In this Ars Technica article, Mozilla Corporation Chair Mitchell Baker discloses the desire to drop the Thunderbird email client altogether.
"Many inside of Mozilla, including an overwhelming majority of our leadership, feel the need to be laser-focused on activities like Firefox that can have an industry-wide impact." Baker writes. "With all due respect to Thunderbird and the Thunderbird community, we have been clear for years that we do not view Thunderbird as having this sort of potential."
Thunderbird has already been demoted to second-tier status, receiving only security updates since the summer of 2012. Baker's plan would turn Thunderbird over to a community product, similar to what happened with the Mozilla Suite a decade ago.
Is Mozilla's decision to laser-focus on improving Firefox going to stop their dwindling market share? Who else, besides the submitter, is still using Thunderbird? And where will you go once Thunderbird is no longer supported?
(Score: 1, Interesting) by Anonymous Coward on Wednesday December 02 2015, @09:54AM
So Silla. And sad what success has done to them. All the money they have now, and they can't do the things they did when they had little. Disappointing and sad...
I still use thunderbird. But mostly to check a bunch of web based throwaways I have created over the years. I use Fossamail for more important accounts. Just like I use firefox every so often, but primarily rely on Pale Moon.

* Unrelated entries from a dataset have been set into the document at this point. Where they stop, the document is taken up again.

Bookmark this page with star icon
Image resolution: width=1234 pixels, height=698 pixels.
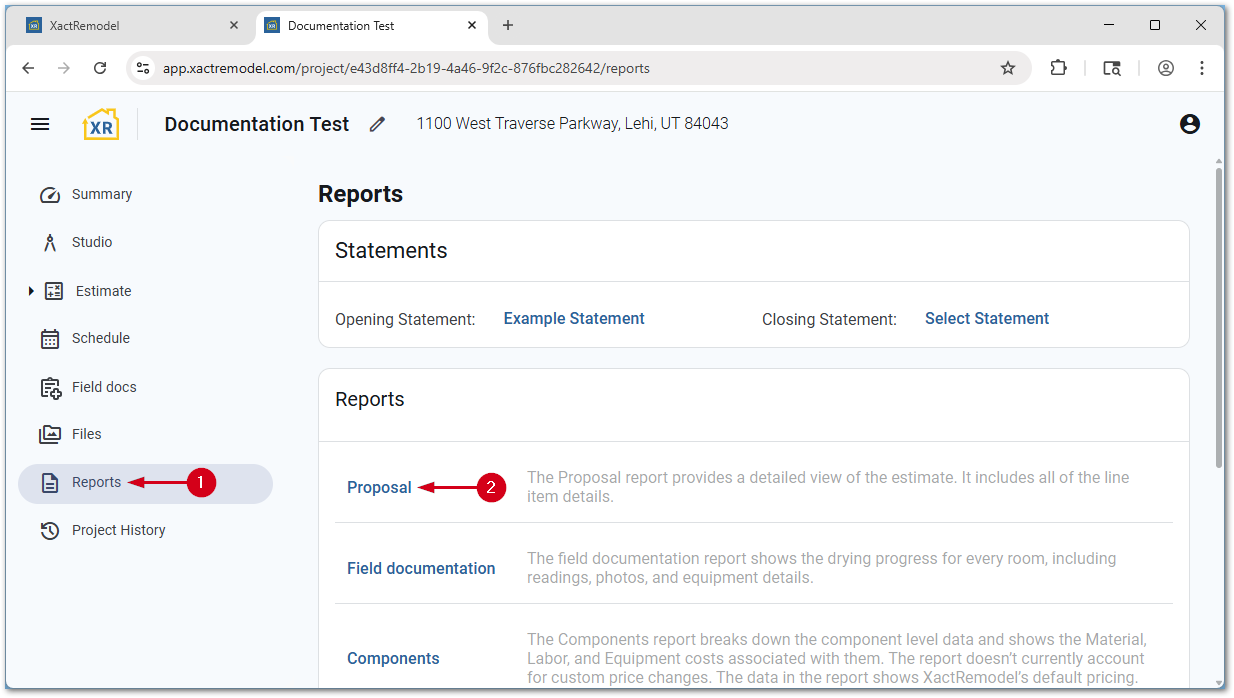pos(1007,68)

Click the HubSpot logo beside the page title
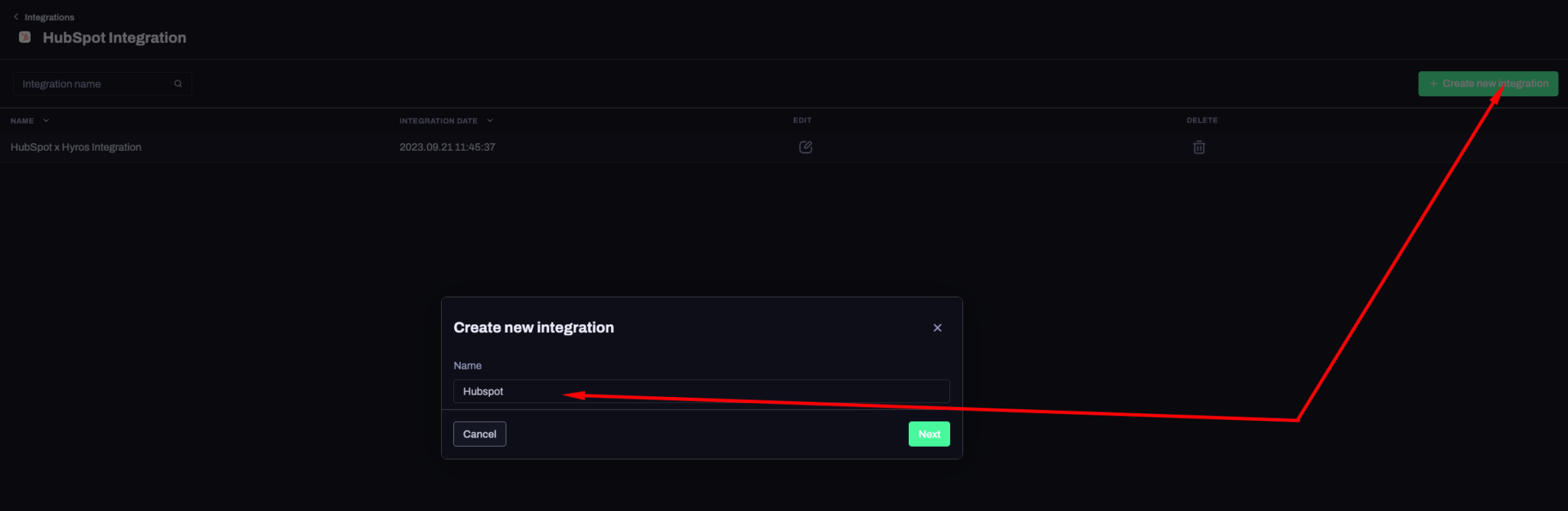(24, 37)
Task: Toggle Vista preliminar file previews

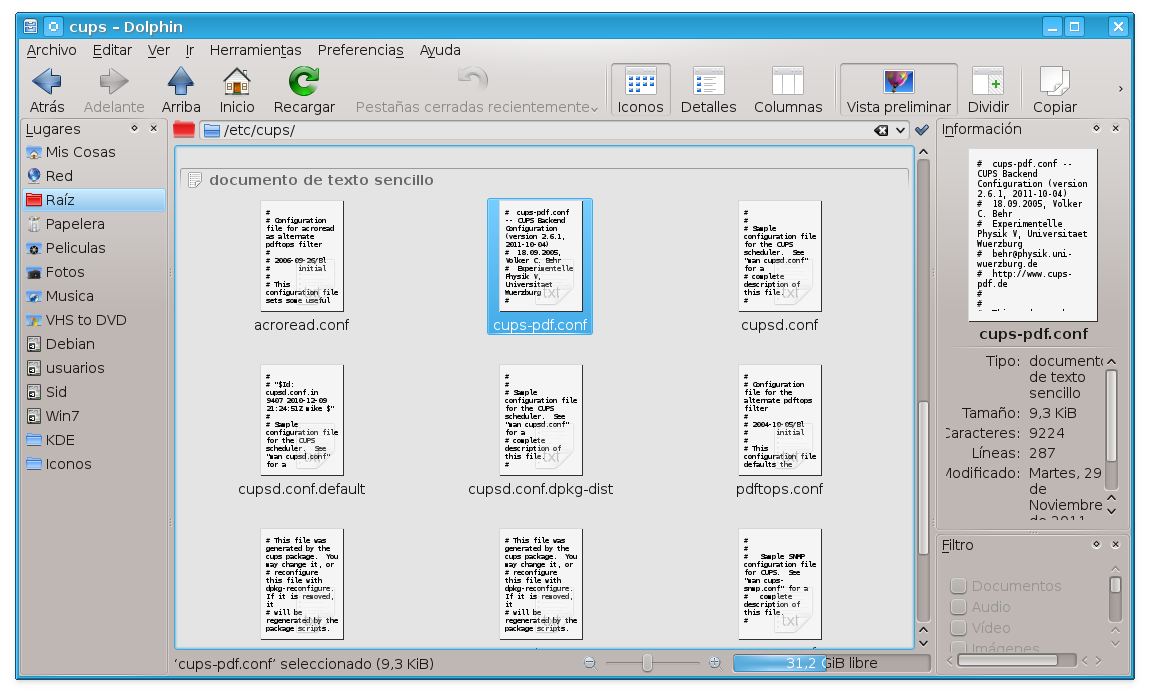Action: (897, 88)
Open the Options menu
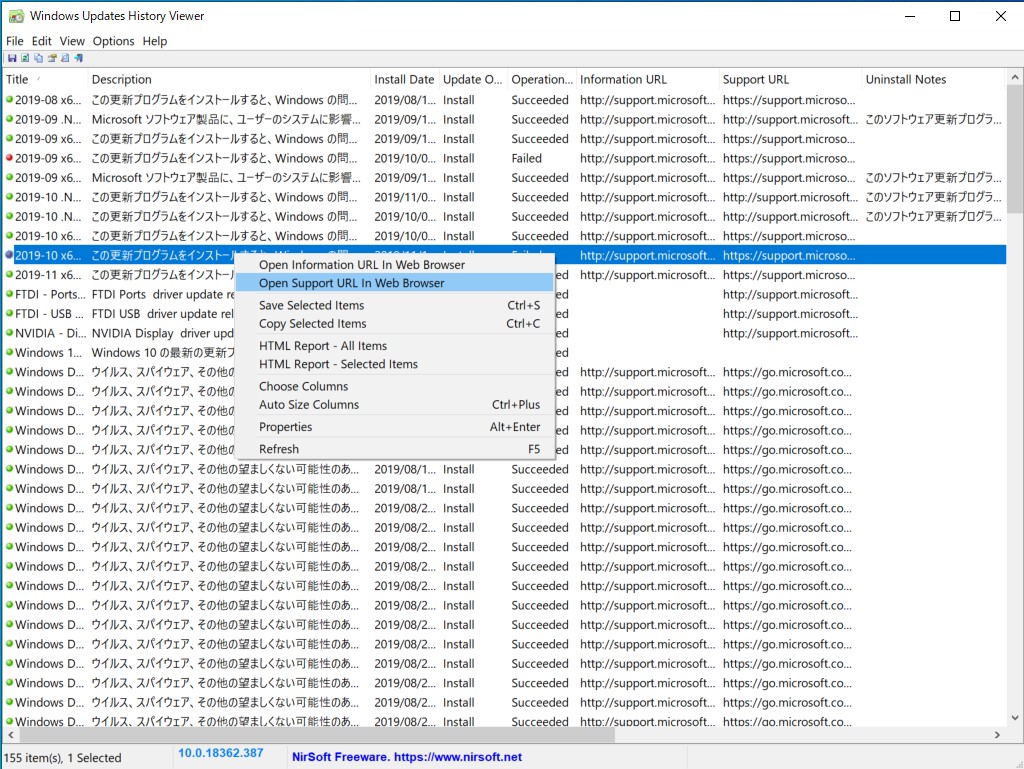Viewport: 1024px width, 769px height. tap(113, 41)
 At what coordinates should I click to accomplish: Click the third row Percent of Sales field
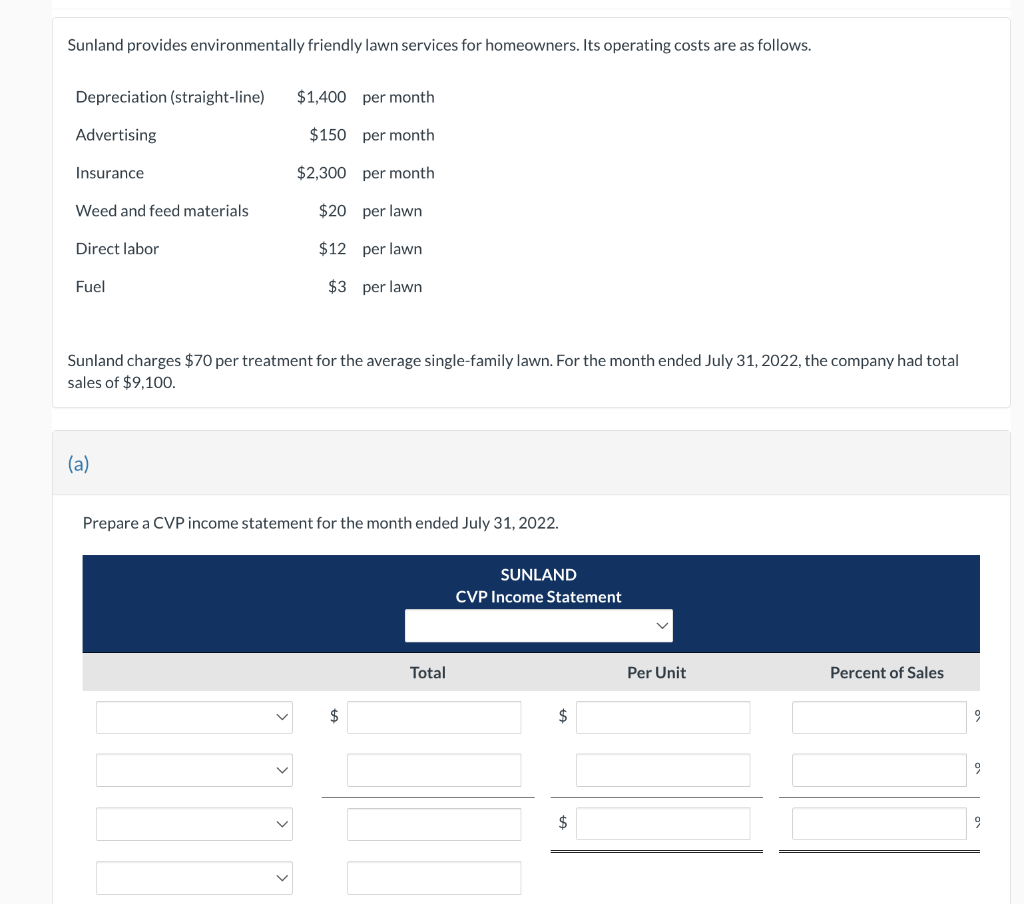point(879,824)
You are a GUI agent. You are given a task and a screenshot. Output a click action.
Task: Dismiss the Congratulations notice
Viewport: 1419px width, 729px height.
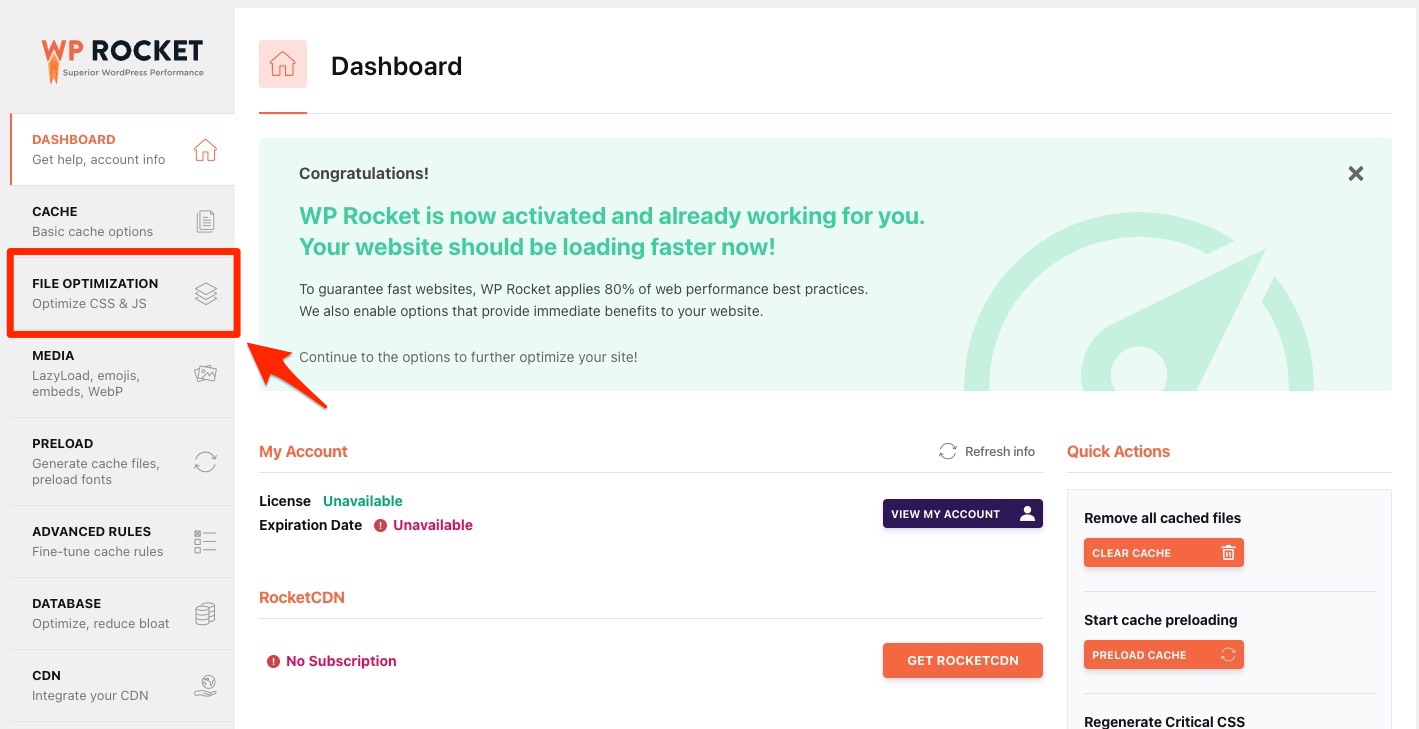1355,173
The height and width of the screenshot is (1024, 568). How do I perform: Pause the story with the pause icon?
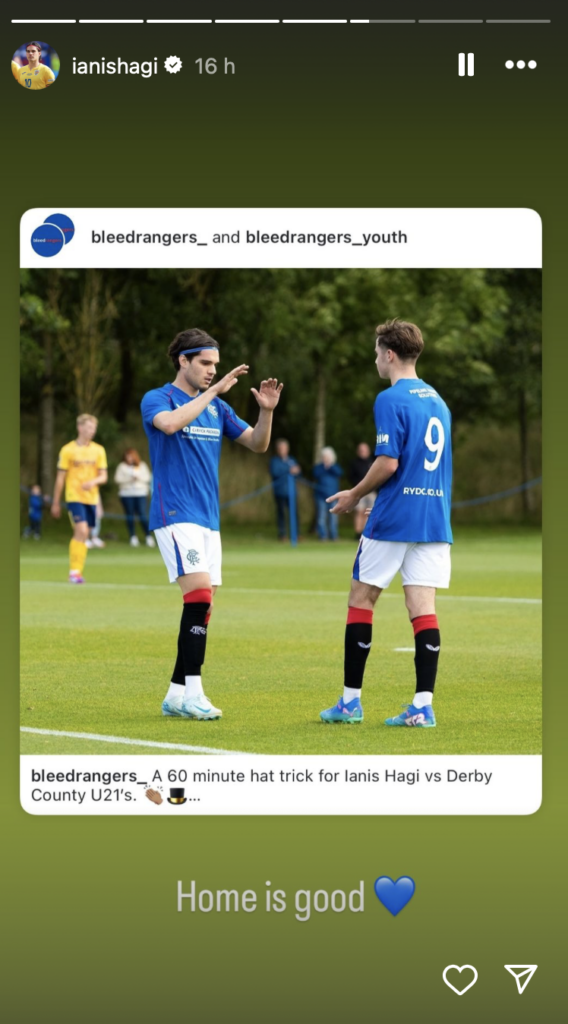coord(465,65)
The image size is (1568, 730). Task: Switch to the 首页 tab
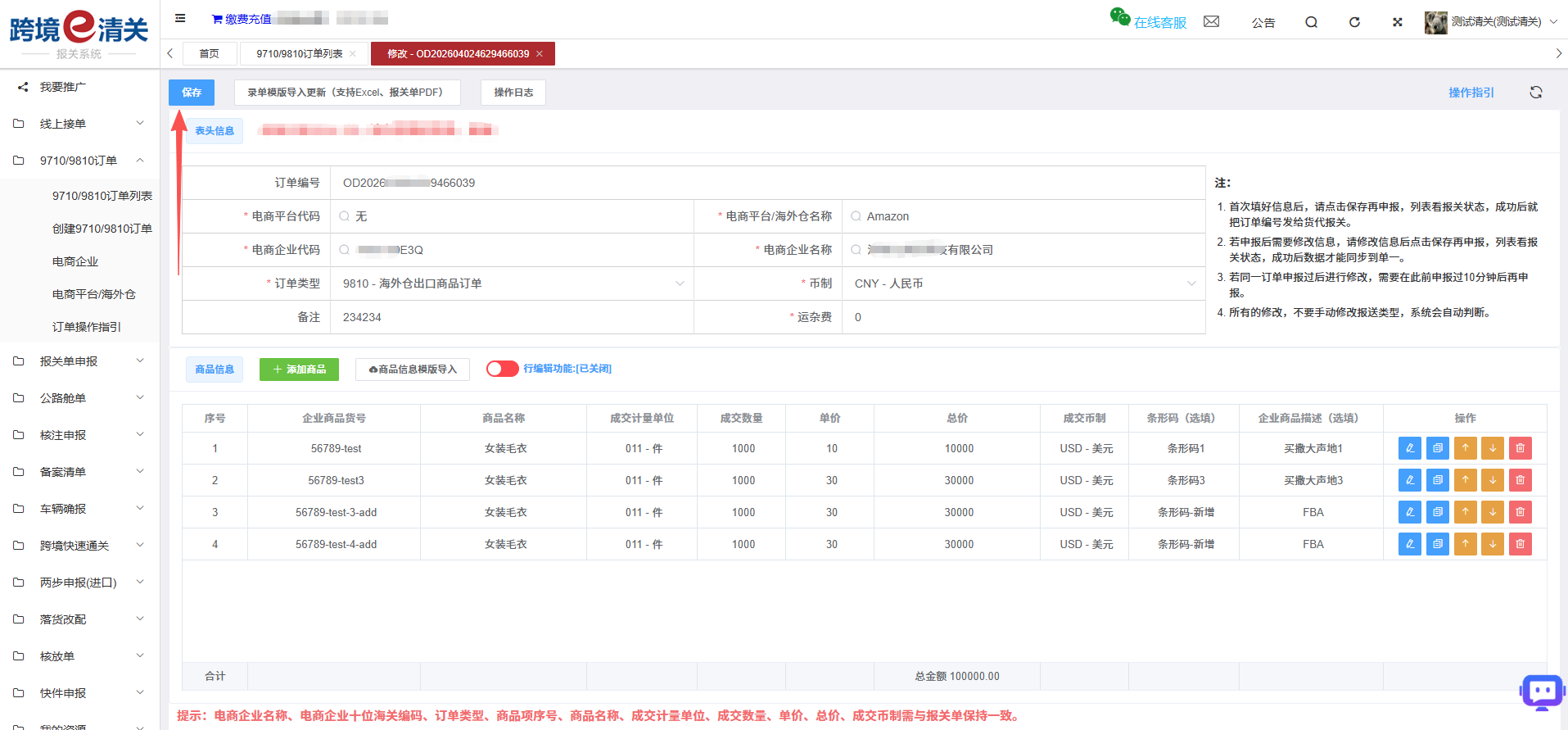(210, 54)
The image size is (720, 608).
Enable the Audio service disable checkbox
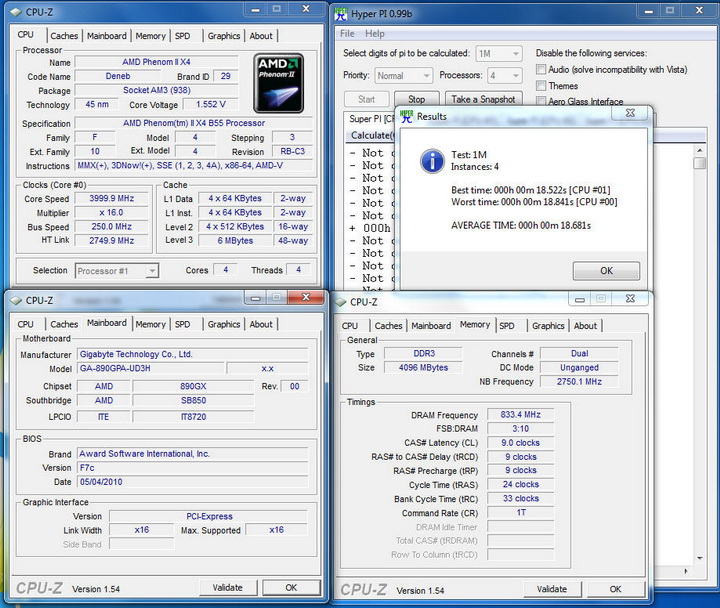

(Score: 1, Informative) by Anonymous Coward on Wednesday December 02 2015, @10:06AM
Unfortunately the Fossamail/Palemoon team choose to do not support Windows XP, and worse, require a processor with SSE2.
(Score: 3, Insightful) by Celestial on Wednesday December 02 2015, @12:41PM
If you're still using Windows XP, you have bigger problems to worry about than an unsupported e-mail client.
(Score: 0) by Anonymous Coward on Wednesday December 02 2015, @02:10PM
Some decade-old AMD machines don't support SSE2. I was able to recently upgrade. Chrome has dropped non-SSE2 support as well.
(Score: 0) by Anonymous Coward on Wednesday December 02 2015, @04:33PM
I'm sure that chips lacking SSE2 were still available at the end of 2005, but all K8 and later AMD chips support SSE2 and even those were starting to be old hat by then.
(Score: 0) by Anonymous Coward on Wednesday December 02 2015, @08:53PM
The AlthonXP+ family doesn't support SSE2. And there is a boatload of them still in use.
(Score: 0) by Anonymous Coward on Monday December 07 2015, @08:11PM
Who is using them, and what for? Whatever they are being used for, I doubt the people using them care about running Palemoon or Fossamail on them.
You'd find many working computers with better processors down the dump.
(Score: 0) by Anonymous Coward on Wednesday December 02 2015, @11:11PM
if I understand right they have combined the WinXP and Atom versions into one now?
http://www.palemoon.org/palemoon-atom.shtml [palemoon.org]
it do requires SSE2 though, where can I find a list of processors it excludes by doing that?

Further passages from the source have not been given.